[Collected data entries]
------

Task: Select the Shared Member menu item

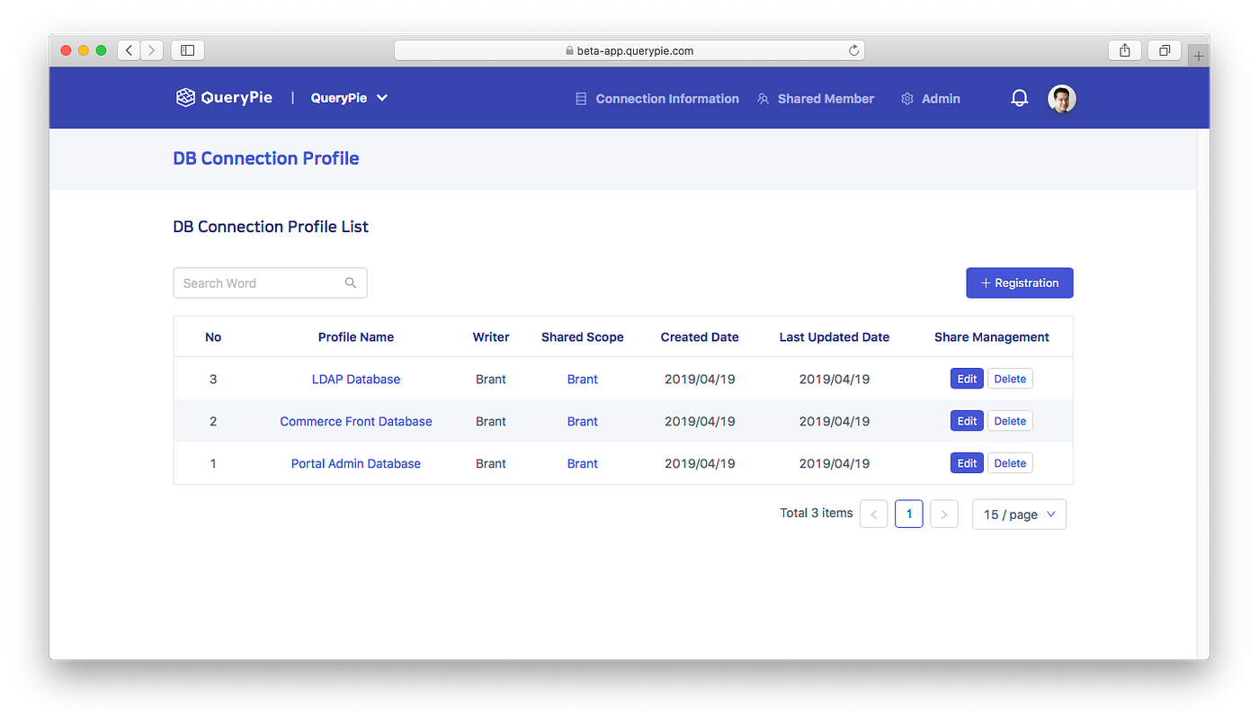Action: [825, 98]
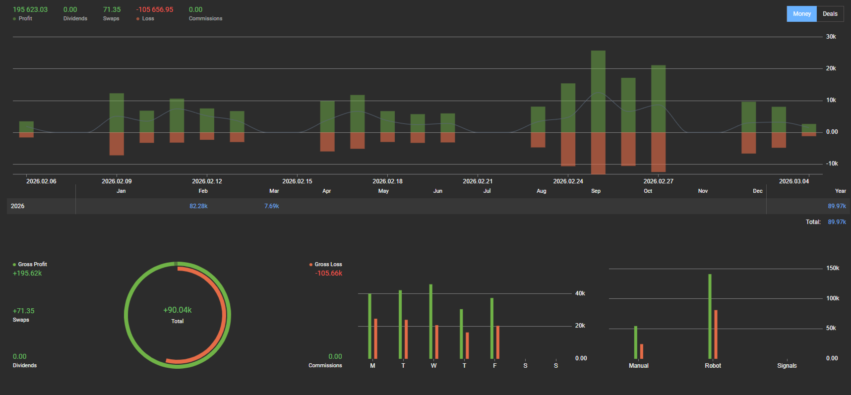Click the 2026 year row label

point(18,206)
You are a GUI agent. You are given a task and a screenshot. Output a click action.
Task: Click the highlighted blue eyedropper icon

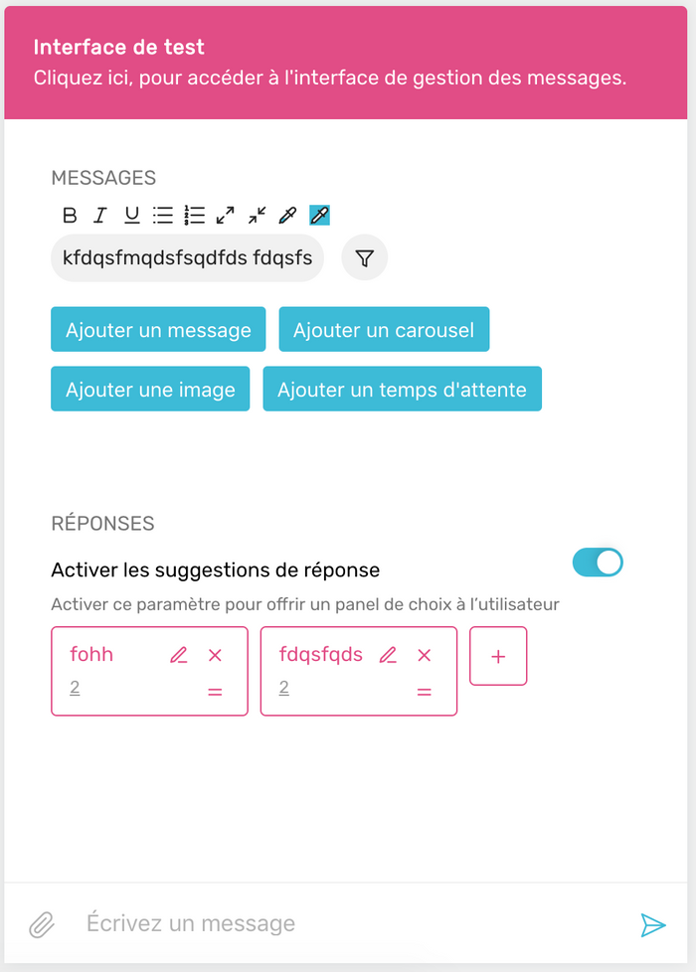(x=319, y=215)
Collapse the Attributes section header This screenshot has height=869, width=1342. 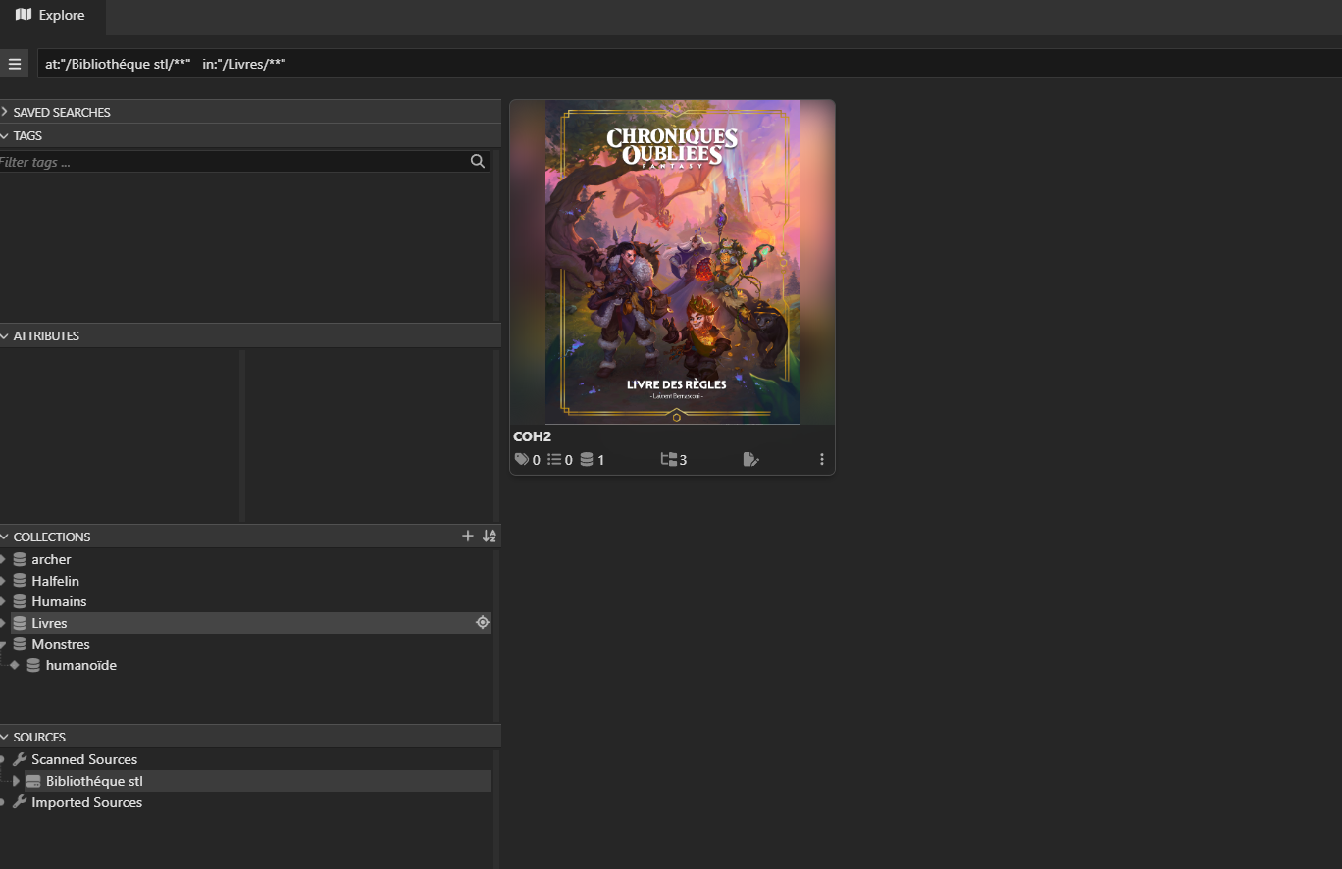point(45,335)
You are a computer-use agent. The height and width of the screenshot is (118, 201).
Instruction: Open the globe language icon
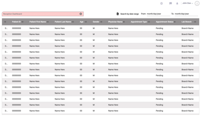click(x=161, y=3)
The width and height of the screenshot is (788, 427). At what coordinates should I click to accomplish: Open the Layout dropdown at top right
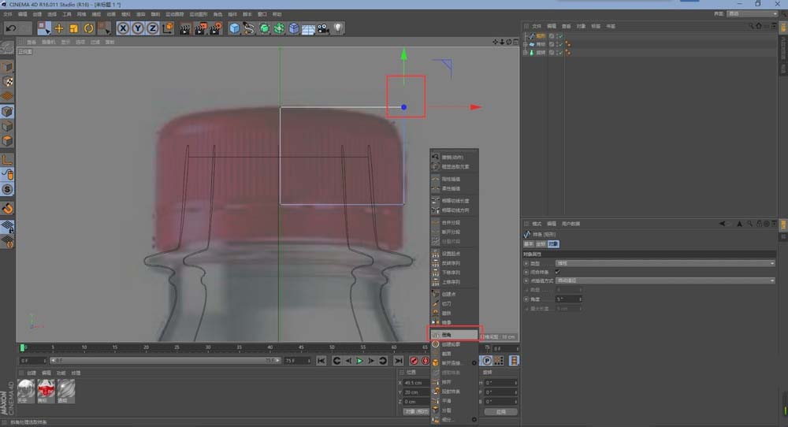751,13
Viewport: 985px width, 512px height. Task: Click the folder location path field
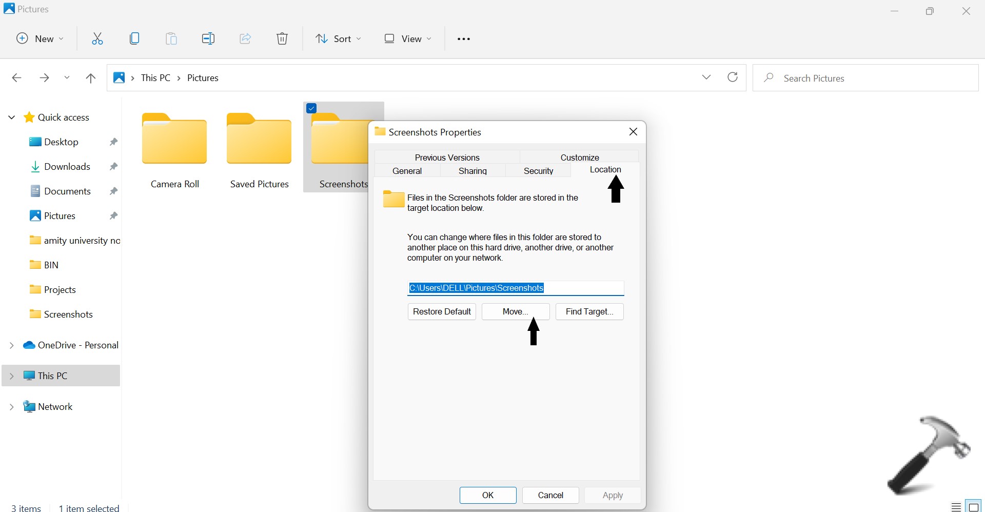[x=516, y=288]
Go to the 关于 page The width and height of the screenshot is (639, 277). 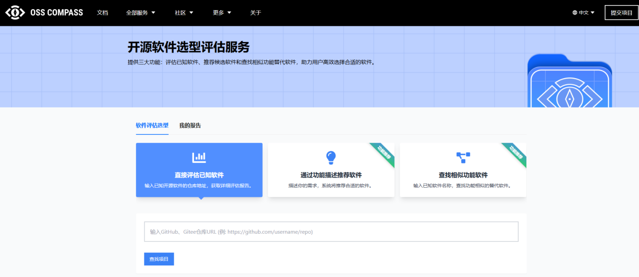click(x=256, y=13)
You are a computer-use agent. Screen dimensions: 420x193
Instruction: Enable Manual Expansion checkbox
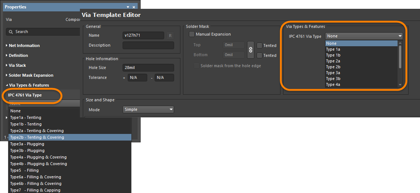tap(192, 34)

------

For each line above that contains the word "computer", copy that line.

You are a computer-use agent. The height and width of the screenshot is (118, 201).
You are a computer-use agent. Screen dimensions: 420x193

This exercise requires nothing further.